§ **EXERCISE OBJECTIVE**: Of the entries below, return only those lines from the line with "Image resolution: width=1359" to the line with "Given: Click the U.FL connector value", exactly, both included.

§ **Dataset entries**:
-------

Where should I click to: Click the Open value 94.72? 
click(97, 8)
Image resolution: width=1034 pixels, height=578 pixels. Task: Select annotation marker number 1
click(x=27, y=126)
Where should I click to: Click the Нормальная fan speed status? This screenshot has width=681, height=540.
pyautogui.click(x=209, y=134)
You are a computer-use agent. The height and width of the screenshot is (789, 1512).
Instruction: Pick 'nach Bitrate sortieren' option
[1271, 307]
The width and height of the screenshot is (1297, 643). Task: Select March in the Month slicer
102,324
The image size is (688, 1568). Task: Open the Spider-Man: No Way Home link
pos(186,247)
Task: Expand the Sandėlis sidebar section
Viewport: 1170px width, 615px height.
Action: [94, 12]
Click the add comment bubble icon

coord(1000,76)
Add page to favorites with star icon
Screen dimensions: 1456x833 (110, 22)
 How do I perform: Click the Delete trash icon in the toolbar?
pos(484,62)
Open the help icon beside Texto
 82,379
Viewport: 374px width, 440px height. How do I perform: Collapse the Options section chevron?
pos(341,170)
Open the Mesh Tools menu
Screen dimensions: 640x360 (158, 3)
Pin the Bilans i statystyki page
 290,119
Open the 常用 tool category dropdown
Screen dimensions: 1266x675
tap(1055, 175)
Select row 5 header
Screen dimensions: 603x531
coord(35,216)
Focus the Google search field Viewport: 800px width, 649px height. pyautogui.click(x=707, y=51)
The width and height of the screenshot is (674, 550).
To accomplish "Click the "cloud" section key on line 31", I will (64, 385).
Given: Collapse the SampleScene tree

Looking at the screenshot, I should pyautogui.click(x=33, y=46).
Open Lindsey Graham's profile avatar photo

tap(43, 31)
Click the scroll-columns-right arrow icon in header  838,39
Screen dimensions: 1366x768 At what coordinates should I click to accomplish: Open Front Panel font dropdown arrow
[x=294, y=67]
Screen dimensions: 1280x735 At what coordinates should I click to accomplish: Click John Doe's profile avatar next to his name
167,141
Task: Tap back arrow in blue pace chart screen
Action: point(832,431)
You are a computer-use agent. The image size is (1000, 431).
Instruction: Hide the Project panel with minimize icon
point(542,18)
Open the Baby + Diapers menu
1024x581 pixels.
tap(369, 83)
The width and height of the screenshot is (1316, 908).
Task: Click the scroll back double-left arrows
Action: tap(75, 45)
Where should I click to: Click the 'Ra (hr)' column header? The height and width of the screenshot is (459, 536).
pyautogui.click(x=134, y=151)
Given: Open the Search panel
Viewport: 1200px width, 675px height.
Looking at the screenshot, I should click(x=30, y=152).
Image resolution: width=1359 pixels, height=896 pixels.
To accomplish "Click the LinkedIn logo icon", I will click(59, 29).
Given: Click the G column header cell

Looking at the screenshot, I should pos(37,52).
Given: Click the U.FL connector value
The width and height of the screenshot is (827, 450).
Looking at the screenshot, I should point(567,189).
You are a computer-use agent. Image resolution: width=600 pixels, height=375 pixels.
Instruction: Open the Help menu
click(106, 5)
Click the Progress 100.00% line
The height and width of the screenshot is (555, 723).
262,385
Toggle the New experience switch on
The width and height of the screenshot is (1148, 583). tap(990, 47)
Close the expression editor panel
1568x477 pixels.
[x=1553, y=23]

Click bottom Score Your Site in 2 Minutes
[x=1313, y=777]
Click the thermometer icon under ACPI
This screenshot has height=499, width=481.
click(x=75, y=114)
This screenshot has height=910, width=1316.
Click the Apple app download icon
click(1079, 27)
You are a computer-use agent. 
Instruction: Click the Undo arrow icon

-------

§ **EXERCISE SOLUTION**:
Image resolution: width=1359 pixels, height=896 pixels.
To accomplish "Click the LinkedIn logo icon", I will click(59, 29).
Given: Click the G column header cell

Looking at the screenshot, I should pos(37,52).
Given: Click the U.FL connector value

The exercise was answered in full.